Using a plant closing in Europe as the basis for their study, the researchers found that in the months following layoffs, the total number of calls made by laid-off individuals dropped by 51 per cent compared with working residents, and by 41 per cent compared with all phone users.
The number of calls made by a newly unemployed worker to someone in the town where they had worked fell by 5 percentage points, and even the number of individual cellphone towers needed to transmit the calls of unemployed workers dropped by around 20 per cent.
"People's social behaviour diminishes, and that might be one of the ways layoffs have these negative consequences. It hurts the networks that might help people find the next job," said Toole, a co-author of the study.
The paper, published in the Journal of the Royal Society Interface, builds a model of cellphone usage that lets the researchers correlate cellphone usage patterns with aggregate changes in employment.
"Using mobile phone data to project economic change would allow almost real-time tracking of the economy, and at very fine spatial granularities both of which are impossible given current methods of collecting economic statistics," said David Lazer, a professor at Northeastern University and a co-author of the paper.
The study's starting point was an automotive plant in Europe that closed in 2006, leaving about 1,100 workers unemployed in a town of roughly 15,000 people.

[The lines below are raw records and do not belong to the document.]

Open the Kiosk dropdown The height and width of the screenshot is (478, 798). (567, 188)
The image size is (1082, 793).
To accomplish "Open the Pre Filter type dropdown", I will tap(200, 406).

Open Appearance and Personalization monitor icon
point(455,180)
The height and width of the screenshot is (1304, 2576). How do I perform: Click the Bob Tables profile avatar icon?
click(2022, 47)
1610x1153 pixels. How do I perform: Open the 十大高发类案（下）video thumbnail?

The researchers then extended that usage model to see how well it corresponded with larger-scale unemployment, using eight quarters of unemployment data in 52 provinces of a European country.
The researchers emphasise that they are not proposing the new method as a replacement for time-tested ways of measuring unemployment. Instead, they see it as an additional tool for analysts.
"These methods should not be viewed as substitutes for current methods of collecting data about the economy as much as very powerful complements," Lazer said.